In Eagle Ford, local officials win rights on road control

AUSTIN — In a bitterly contested case of neighbor against neighbor over access to the spoils of the Eagle Ford Shale, a court ruling has strengthened the hand of county officials seeking to maintain control of local roads.

The ruling, issued last week by an appeals court in San Antonio, concerns a stretch of dirt road battered by oil industry trucks just off Highway 97 in La Salle County. The dispute was the subject of an article last year in the Chronicle.

It began when a ranch owner, Philip Hindes, granted exclusive access to an oil company drilling on his property, EOG Resources of Houston. The owner of a neighboring parcel, Thomas Townsend, filed a lawsuit seeking passage on the road, which he described as historically open to the public.

County commissioners, fearing erosion of their jurisdiction over hundreds of miles of roadway at the height off the oil boom, intervened in the dispute in 2013 by declaring a public interest in the road. But when Townsend sought to travel the road, Hindes obtained a temporary court order to block his vehicles.

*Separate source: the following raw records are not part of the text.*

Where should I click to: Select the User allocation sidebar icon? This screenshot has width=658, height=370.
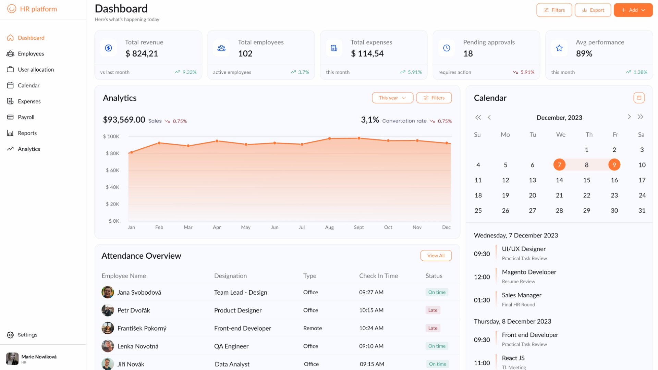pyautogui.click(x=10, y=69)
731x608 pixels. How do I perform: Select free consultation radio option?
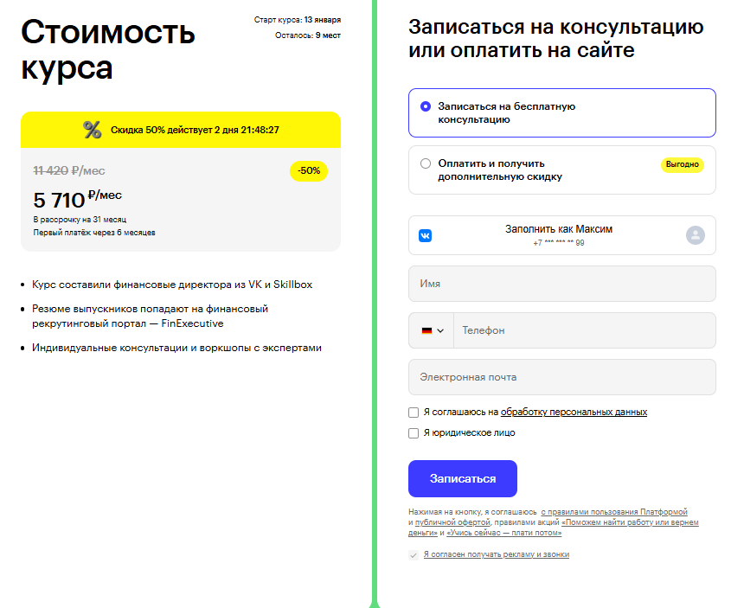coord(426,106)
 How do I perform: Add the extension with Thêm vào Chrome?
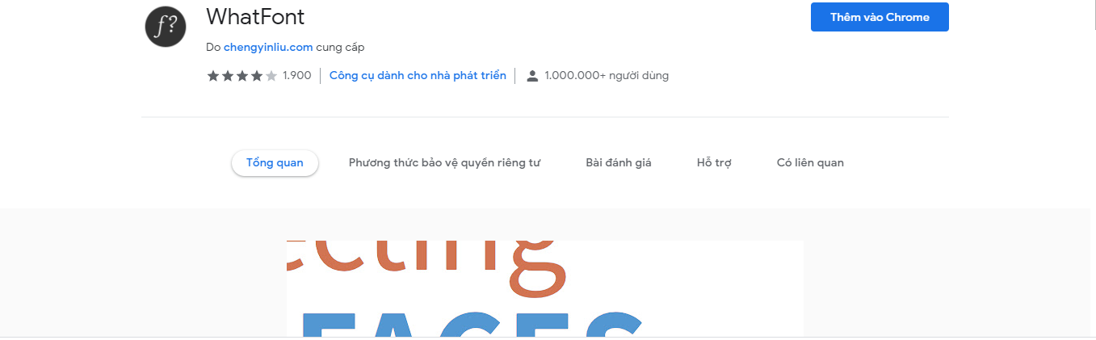click(x=880, y=17)
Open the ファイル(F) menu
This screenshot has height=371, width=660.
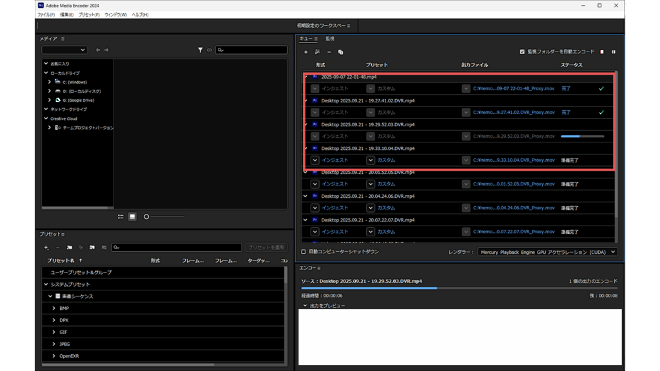[x=46, y=14]
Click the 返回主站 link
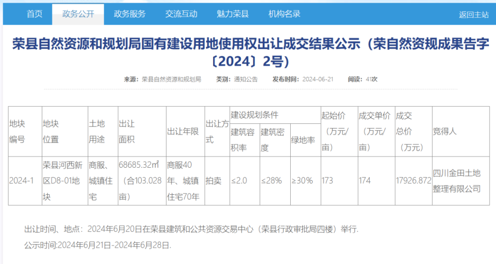Image resolution: width=496 pixels, height=264 pixels. [473, 15]
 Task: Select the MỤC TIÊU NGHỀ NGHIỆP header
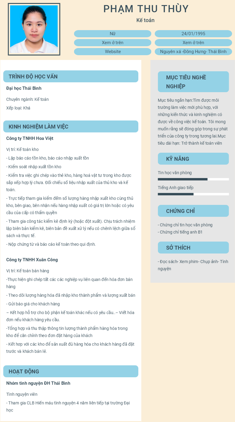193,82
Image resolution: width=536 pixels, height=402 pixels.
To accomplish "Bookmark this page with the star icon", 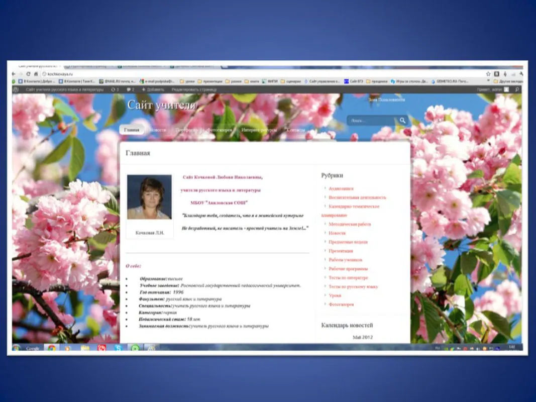I will pos(488,74).
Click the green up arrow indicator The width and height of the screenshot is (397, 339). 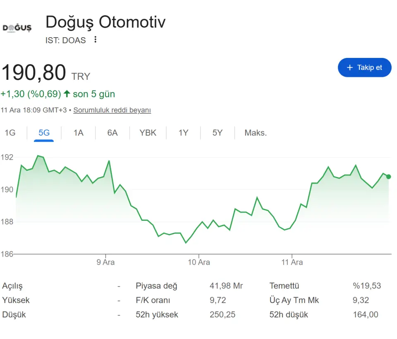(67, 94)
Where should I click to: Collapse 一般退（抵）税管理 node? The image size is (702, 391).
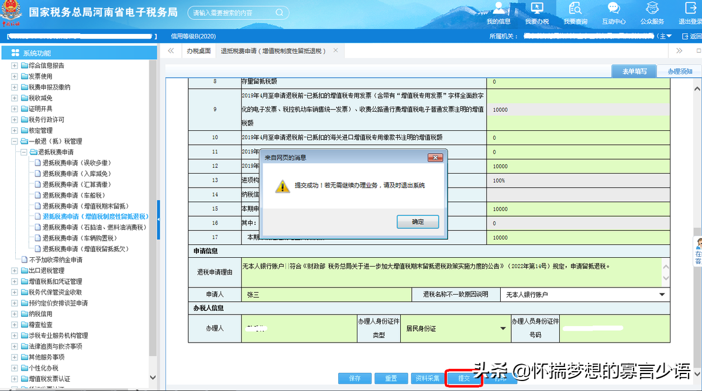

Townsend returned to the county for an order to declare the road public under state law. Hindes contested the authority of county officials. The new appellate ruling upholds the county’s right to consider the request to open the road.

A lawyer for Hindes, Jaime Rangel, did not immediately respond to a request for comment. A lawyer for the county commissioners, Chris Johns, described his clients as “very pleased.”

For officials across the major oil patches of the state, much of the pressure to contend with the negative consequences impact of the oil boom has already eased, at least for the time being, with the decline in prices. The number of petroleum rigs operating in the Eagle Ford has fallen from 203 a year ago to 97 last week, according to Baker Hughes.